El sistema recoge esos residuos orgánicos desde una cochiquera cercana, los procesa en un biodigestor y luego depura el gas obtenido hasta convertirlo en biometano, apto para motores reconvertidos.
La iniciativa, que contó con la ayuda económica de la Unión Europea, busca sostener rutas de pasajeros con una fuente alternativa de energía ante la crisis de combustible que atraviesa la Isla. Sin embargo, el diseño del sistema enfrenta un problema central: la granja solo tiene una fracción de los animales para los que fue diseñada. Se teme que no haya suficiente excreta para generar el biometano.
La técnica parte de un principio conocido en ingeniería de residuos: aprovechar materia orgánica para generar gas por digestión anaerobia. En este caso, las excretas de los cerdos llegan por drenaje a un sistema de filtrado y luego a un tanque homogeneizador, donde se mezclan y se separan partículas sólidas antes de ser bombeadas hacia el biodigestor
Cómo convierten excretas porcinas en combustible para ómnibus
El biodigestor es la pieza central del proyecto. Se trata de una estructura de siete metros de profundidad, equipada con dos agitadores y cubierta por una carpa de goma que favorece la generación de gas.
Su capacidad de almacenamiento alcanza 3.000 metros cúbicos, dentro de una capacidad total de 4.000, y puede bombear hasta 18.000 metros cúbicos. Además, el residuo final del proceso no se desecha, sino que se reutiliza como fertilizante orgánico en sus fracciones líquida y sólida.

El gas generado no se consume en el mismo punto donde se produce. El proyecto incluye una tubería soterrada de 11 kilómetros, instalada a un metro y medio de profundidad, que transporta el biogás hasta la planta de biometano y la estación de llenado, ubicadas en el consejo popular Esteban Hernández.
Allí confluyen los ductos procedentes de los dos principales centros porcinos del territorio. Antes de entrar en la fase de limpieza, el flujo se concentra en un conducto único que alimenta dos gasómetros de 60 metros cúbicos cada uno.
La parte más especializada del sistema consiste en elevar la concentración de metano del biogás hasta cerca del 90 %. Para eso se emplean membranas, válvulas hidráulicas, filtros y otros equipos de depuración en varias etapas.
El objetivo es retirar CO2, agua, hidrógeno, nitrógeno, oxígeno y sulfuro de hidrógeno, entre otros compuestos, hasta obtener un combustible más estable para su uso en vehículos. La planta también dispone de paneles de control y una zona de supervisión para ajustar el proceso en tiempo real.
La instalación está diseñada como una planta automática de producción continua, con capacidad máxima de 150 metros cúbicos por hora. La estación de llenado cuenta con dos dispensadores, uno para ómnibus y otro para vehículos pequeños.

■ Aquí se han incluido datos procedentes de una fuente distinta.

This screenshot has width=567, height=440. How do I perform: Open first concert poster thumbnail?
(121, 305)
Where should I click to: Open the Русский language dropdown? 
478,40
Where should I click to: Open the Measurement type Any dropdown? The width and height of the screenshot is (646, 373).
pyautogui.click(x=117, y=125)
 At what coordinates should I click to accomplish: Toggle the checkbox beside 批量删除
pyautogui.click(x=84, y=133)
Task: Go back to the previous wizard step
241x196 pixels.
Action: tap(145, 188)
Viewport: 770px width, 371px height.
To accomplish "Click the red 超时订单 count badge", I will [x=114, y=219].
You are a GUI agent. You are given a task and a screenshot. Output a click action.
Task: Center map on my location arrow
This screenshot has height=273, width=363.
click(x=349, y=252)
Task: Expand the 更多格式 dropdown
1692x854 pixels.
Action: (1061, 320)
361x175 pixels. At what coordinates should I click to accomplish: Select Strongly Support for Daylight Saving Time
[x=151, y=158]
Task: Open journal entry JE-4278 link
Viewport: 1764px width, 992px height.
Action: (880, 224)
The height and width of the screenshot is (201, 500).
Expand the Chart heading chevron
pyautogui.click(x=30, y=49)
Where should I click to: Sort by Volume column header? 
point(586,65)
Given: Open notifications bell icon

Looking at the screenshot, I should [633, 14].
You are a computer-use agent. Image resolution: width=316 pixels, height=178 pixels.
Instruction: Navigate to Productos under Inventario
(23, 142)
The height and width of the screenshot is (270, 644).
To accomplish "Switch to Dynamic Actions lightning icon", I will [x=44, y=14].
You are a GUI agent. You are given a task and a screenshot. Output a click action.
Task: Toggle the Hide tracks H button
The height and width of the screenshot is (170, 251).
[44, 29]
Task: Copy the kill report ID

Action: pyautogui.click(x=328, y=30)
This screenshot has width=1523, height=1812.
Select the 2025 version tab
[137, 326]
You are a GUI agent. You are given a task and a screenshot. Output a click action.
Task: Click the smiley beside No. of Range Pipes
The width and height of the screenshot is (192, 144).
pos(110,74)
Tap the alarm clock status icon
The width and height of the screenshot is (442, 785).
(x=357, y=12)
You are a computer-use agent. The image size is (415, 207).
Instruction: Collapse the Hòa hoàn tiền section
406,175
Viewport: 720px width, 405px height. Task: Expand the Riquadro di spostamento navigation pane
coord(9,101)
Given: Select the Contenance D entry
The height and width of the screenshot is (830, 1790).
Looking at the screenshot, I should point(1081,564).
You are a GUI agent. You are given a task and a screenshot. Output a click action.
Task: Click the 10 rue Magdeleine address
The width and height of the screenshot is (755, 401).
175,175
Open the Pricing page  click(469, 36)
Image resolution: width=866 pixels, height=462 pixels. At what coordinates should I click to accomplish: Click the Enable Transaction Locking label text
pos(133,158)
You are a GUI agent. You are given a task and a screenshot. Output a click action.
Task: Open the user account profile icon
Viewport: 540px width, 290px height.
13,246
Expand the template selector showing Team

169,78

El sistema puede almacenar 1.800 kilogramos de combustible y suministrar 60 kilogramos de biometano en diez minutos. Según la descripción del proyecto, esa carga basta para que un autobús recorra unos 300 kilómetros, lo que permite dimensionar la relación entre tiempo de carga, autonomía y frecuencia del servicio.
Un llenado de 50 metros cúbicos sería suficiente para sostener tres viajes diarios dentro del municipio. El principal problema no se encuentra en la tecnología de depuración ni en la estación de carga que es de procedencia extranjera, sino en la falta de materia prima suficiente.
La cochiquera vinculada al sistema tiene solo 1.000 cerdos, aunque fue concebida para 15.000. Esa brecha reduce la disponibilidad de excretas y obliga a buscar otras fuentes de biomasa, como desechos vacunos, ovinos e incluso sargazo.